苯酚降解菌的分離及其降解特性研究

顏家保，余永登

(武漢科技大學化學工程與技術學院，湖北 武漢，430081)

苯酚及其衍生物是一種常見的有毒有機污染物，且具有致癌性。含苯酚的工業廢水在直接排放到水體前必須經過適當處理，否則會對生態系統造成不可估量的破壞[1-2]。微生物降解方法在苯酚污染治理中起著重要作用，為了強化生物處理效果，可以向生化反應池中投加人工篩選出的高效菌，提高目標污染物的去除率[3]。目前，運用生物降解法降解苯酚的研究文獻較多，研究人員從污染土壤、污水等環境中分離得到各種各樣的苯酚降解菌[4-9]。筆者從某焦化廠活性污泥中馴化分離得到一株苯酚降解菌，通過革蘭氏染色和一系列生理生化特征實驗對該菌株進行初步鑒定，考察多項生長降解條件對其苯酚降解特性的影響，并研究該菌株的苯酚降解動力學方程，以期為工業化處理酚類廢水提供參考。

1 實驗

1.1 實驗材料

1.1.1 菌種

菌種取自武漢鋼鐵集團公司某焦化廠曝氣池活性污泥。

1.1.2 培養基

(1)液體LB培養基：10 g蛋白胨，5 g酵母浸粉，10 g NaCl，加蒸餾水定容至1000 mL。

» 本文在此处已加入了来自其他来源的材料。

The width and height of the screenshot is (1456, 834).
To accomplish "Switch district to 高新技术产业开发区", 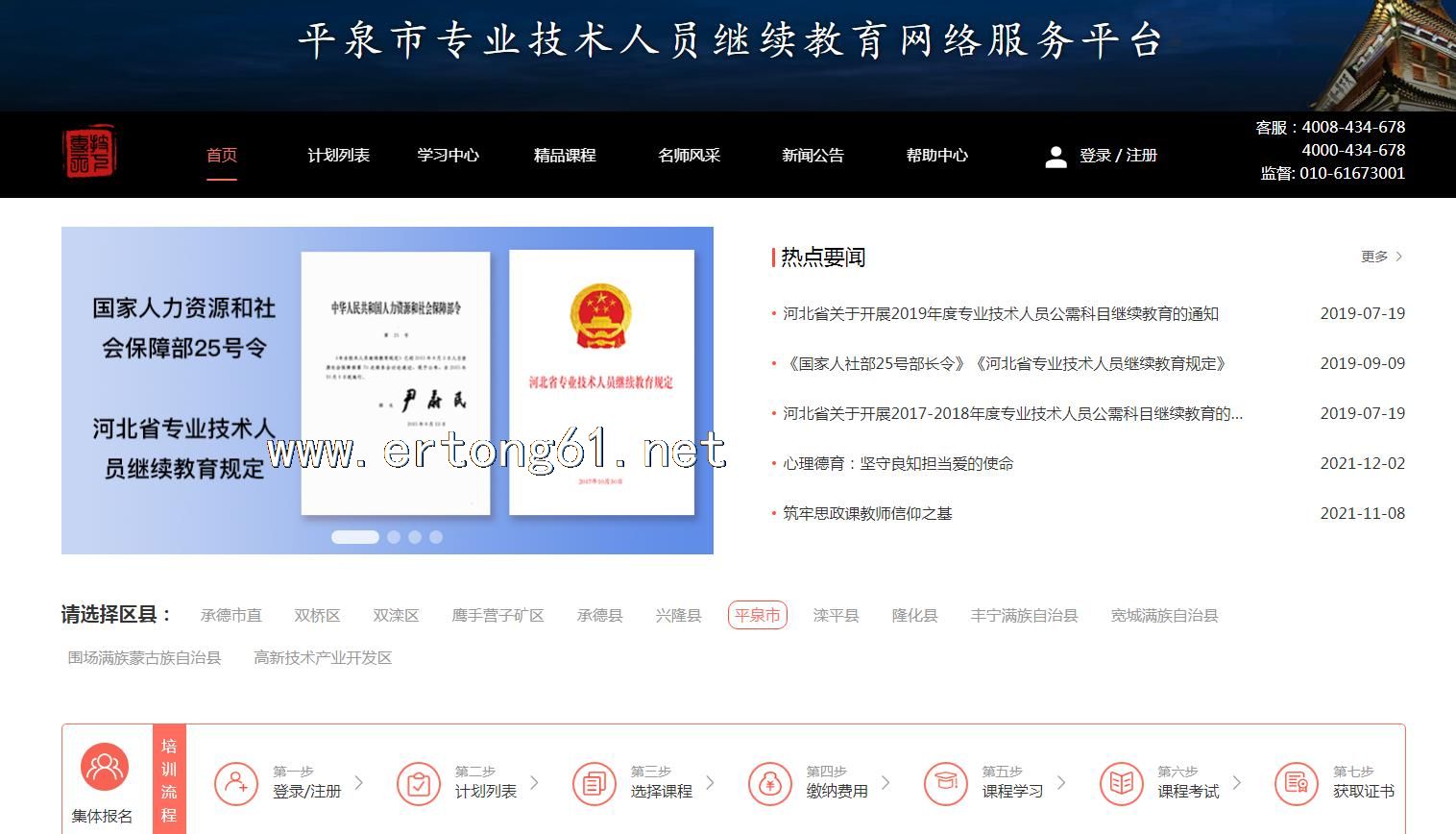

(2)微量元素溶液：0.1 g FeSO4，0.1 g ZnSO4，0.01 g KAl(SO4)2，0.01 g NaMo2O4， 0.1 g CoCl2，0.01 g CuSO4，0.01 g H3BO3，加蒸餾水定容至1000 mL。

(3)苯酚無機鹽培養基：1.0 g NaCl，0.1 gCaCl2， 0.5gKH2PO4，0.5gMgSO4·7H2O，0.5 g K2HPO4，1.0 g NH4NO3，2 mL微量元素溶液，加蒸餾水定容至1000 mL，pH值為7.0～7.2。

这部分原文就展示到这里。